[Input data Boundary: Start]

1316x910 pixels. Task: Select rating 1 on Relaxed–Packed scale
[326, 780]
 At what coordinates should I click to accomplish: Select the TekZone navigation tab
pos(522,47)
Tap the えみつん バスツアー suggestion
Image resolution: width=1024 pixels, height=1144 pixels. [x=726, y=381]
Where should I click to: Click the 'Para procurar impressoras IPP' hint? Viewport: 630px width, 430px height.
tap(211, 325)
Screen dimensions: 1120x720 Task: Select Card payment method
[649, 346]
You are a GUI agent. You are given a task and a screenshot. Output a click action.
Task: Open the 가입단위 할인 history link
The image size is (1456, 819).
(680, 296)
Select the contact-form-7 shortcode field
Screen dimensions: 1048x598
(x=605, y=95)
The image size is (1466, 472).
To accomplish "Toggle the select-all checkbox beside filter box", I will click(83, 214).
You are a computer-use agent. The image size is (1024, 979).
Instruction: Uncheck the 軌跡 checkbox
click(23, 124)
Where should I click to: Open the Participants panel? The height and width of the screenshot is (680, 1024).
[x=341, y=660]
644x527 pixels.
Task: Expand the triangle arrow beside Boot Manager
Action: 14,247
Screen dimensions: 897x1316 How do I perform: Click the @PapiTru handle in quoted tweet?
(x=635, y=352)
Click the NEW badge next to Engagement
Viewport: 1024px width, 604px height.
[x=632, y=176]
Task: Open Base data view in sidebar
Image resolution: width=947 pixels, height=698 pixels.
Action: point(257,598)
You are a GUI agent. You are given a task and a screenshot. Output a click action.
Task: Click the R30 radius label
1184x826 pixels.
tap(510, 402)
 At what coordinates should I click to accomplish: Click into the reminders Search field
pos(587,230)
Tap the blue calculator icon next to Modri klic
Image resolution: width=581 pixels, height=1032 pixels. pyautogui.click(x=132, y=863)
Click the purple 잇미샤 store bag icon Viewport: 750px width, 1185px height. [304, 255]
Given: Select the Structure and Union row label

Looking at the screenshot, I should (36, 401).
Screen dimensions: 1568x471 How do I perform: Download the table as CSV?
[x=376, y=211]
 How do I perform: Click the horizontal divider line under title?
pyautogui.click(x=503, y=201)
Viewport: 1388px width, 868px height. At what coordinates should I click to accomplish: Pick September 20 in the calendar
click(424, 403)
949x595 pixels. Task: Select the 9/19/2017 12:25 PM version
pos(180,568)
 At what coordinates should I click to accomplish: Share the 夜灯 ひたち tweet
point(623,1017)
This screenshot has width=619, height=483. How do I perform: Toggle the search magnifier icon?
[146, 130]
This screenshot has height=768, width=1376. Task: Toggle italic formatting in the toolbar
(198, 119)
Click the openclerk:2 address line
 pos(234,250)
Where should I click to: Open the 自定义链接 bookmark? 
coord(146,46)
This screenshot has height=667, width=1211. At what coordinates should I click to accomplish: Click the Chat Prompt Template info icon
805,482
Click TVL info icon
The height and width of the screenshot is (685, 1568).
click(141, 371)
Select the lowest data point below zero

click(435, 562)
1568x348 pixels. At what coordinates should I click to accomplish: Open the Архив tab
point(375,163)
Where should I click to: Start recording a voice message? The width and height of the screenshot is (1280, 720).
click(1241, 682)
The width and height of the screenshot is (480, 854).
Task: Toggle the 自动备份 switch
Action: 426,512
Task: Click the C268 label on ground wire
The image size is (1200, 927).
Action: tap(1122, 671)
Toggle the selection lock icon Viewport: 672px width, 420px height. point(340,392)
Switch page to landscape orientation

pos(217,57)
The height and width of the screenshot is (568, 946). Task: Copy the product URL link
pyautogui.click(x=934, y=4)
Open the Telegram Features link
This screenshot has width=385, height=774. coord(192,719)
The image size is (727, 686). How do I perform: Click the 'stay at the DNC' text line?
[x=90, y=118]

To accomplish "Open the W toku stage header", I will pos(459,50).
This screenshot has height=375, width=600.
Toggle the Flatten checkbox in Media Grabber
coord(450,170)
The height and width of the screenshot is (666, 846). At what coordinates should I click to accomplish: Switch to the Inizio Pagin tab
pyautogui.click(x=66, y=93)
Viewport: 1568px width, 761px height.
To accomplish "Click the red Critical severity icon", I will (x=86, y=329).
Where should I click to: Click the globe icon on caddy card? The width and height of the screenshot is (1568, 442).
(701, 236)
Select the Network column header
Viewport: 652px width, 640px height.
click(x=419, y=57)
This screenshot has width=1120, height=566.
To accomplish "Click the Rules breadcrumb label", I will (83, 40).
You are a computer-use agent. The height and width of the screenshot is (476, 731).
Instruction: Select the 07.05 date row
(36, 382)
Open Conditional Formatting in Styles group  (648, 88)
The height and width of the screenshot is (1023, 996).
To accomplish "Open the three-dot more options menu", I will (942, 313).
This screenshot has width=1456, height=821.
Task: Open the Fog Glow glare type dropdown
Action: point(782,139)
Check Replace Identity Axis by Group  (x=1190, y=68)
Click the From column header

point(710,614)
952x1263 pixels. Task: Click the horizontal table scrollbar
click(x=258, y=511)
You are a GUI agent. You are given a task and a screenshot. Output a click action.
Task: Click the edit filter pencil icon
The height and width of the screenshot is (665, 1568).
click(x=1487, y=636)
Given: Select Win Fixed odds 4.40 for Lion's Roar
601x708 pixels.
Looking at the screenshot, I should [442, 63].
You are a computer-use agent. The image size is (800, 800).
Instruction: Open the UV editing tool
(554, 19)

[Input data Boundary: End]

Instructions to follow: Copy out every entry, keeping each line exactly as it is.

Exercise answer:
1316x910 pixels. Task: Select rating 1 on Relaxed–Packed scale
[326, 780]
 At what coordinates should I click to accomplish: Select the TekZone navigation tab
pos(522,47)
Tap the えみつん バスツアー suggestion
Image resolution: width=1024 pixels, height=1144 pixels. [x=726, y=381]
Where should I click to: Click the 'Para procurar impressoras IPP' hint? Viewport: 630px width, 430px height.
tap(211, 325)
Screen dimensions: 1120x720 Task: Select Card payment method
[649, 346]
You are a GUI agent. You are given a task and a screenshot. Output a click action.
Task: Open the 가입단위 할인 history link
The image size is (1456, 819).
(680, 296)
Select the contact-form-7 shortcode field
Screen dimensions: 1048x598
(x=605, y=95)
The image size is (1466, 472).
To accomplish "Toggle the select-all checkbox beside filter box", I will click(83, 214).
You are a computer-use agent. The image size is (1024, 979).
Instruction: Uncheck the 軌跡 checkbox
click(23, 124)
Where should I click to: Open the Participants panel? The height and width of the screenshot is (680, 1024).
[x=341, y=660]
644x527 pixels.
Task: Expand the triangle arrow beside Boot Manager
Action: 14,247
Screen dimensions: 897x1316 How do I perform: Click the @PapiTru handle in quoted tweet?
(x=635, y=352)
Click the NEW badge next to Engagement
Viewport: 1024px width, 604px height.
[x=632, y=176]
Task: Open Base data view in sidebar
Image resolution: width=947 pixels, height=698 pixels.
Action: point(257,598)
You are a GUI agent. You are given a task and a screenshot. Output a click action.
Task: Click the R30 radius label
1184x826 pixels.
tap(510, 402)
 At what coordinates should I click to accomplish: Click into the reminders Search field
pos(587,230)
Tap the blue calculator icon next to Modri klic
Image resolution: width=581 pixels, height=1032 pixels. pyautogui.click(x=132, y=863)
Click the purple 잇미샤 store bag icon Viewport: 750px width, 1185px height. [304, 255]
Given: Select the Structure and Union row label

Looking at the screenshot, I should (36, 401).
Screen dimensions: 1568x471 How do I perform: Download the table as CSV?
[x=376, y=211]
 How do I perform: Click the horizontal divider line under title?
pyautogui.click(x=503, y=201)
Viewport: 1388px width, 868px height. At what coordinates should I click to accomplish: Pick September 20 in the calendar
click(424, 403)
949x595 pixels. Task: Select the 9/19/2017 12:25 PM version
pos(180,568)
 At what coordinates should I click to accomplish: Share the 夜灯 ひたち tweet
point(623,1017)
This screenshot has width=619, height=483. How do I perform: Toggle the search magnifier icon?
[146, 130]
This screenshot has height=768, width=1376. Task: Toggle italic formatting in the toolbar
(198, 119)
Click the openclerk:2 address line
 pos(234,250)
Where should I click to: Open the 自定义链接 bookmark? 
coord(146,46)
This screenshot has height=667, width=1211. At what coordinates should I click to accomplish: Click the Chat Prompt Template info icon
805,482
Click TVL info icon
The height and width of the screenshot is (685, 1568).
click(141, 371)
Select the lowest data point below zero

click(435, 562)
1568x348 pixels. At what coordinates should I click to accomplish: Open the Архив tab
point(375,163)
Where should I click to: Start recording a voice message? The width and height of the screenshot is (1280, 720).
click(1241, 682)
The width and height of the screenshot is (480, 854).
Task: Toggle the 自动备份 switch
Action: 426,512
Task: Click the C268 label on ground wire
The image size is (1200, 927).
Action: tap(1122, 671)
Toggle the selection lock icon Viewport: 672px width, 420px height. point(340,392)
Switch page to landscape orientation

pos(217,57)
The height and width of the screenshot is (568, 946). Task: Copy the product URL link
pyautogui.click(x=934, y=4)
Open the Telegram Features link
This screenshot has width=385, height=774. coord(192,719)
The image size is (727, 686). How do I perform: Click the 'stay at the DNC' text line?
[x=90, y=118]

To accomplish "Open the W toku stage header", I will pos(459,50).
This screenshot has height=375, width=600.
Toggle the Flatten checkbox in Media Grabber
coord(450,170)
The height and width of the screenshot is (666, 846). At what coordinates should I click to accomplish: Switch to the Inizio Pagin tab
pyautogui.click(x=66, y=93)
Viewport: 1568px width, 761px height.
To accomplish "Click the red Critical severity icon", I will (x=86, y=329).
Where should I click to: Click the globe icon on caddy card? The width and height of the screenshot is (1568, 442).
(701, 236)
Select the Network column header
Viewport: 652px width, 640px height.
click(x=419, y=57)
This screenshot has width=1120, height=566.
To accomplish "Click the Rules breadcrumb label", I will (83, 40).
You are a computer-use agent. The height and width of the screenshot is (476, 731).
Instruction: Select the 07.05 date row
(36, 382)
Open Conditional Formatting in Styles group  (648, 88)
The height and width of the screenshot is (1023, 996).
To accomplish "Open the three-dot more options menu", I will (942, 313).
This screenshot has width=1456, height=821.
Task: Open the Fog Glow glare type dropdown
Action: point(782,139)
Check Replace Identity Axis by Group  (x=1190, y=68)
Click the From column header

point(710,614)
952x1263 pixels. Task: Click the horizontal table scrollbar
click(x=258, y=511)
You are a GUI agent. You are given a task and a screenshot. Output a click action.
Task: Click the edit filter pencil icon
The height and width of the screenshot is (665, 1568).
click(x=1487, y=636)
Given: Select Win Fixed odds 4.40 for Lion's Roar
601x708 pixels.
Looking at the screenshot, I should [442, 63].
You are a computer-use agent. The image size is (800, 800).
Instruction: Open the UV editing tool
(554, 19)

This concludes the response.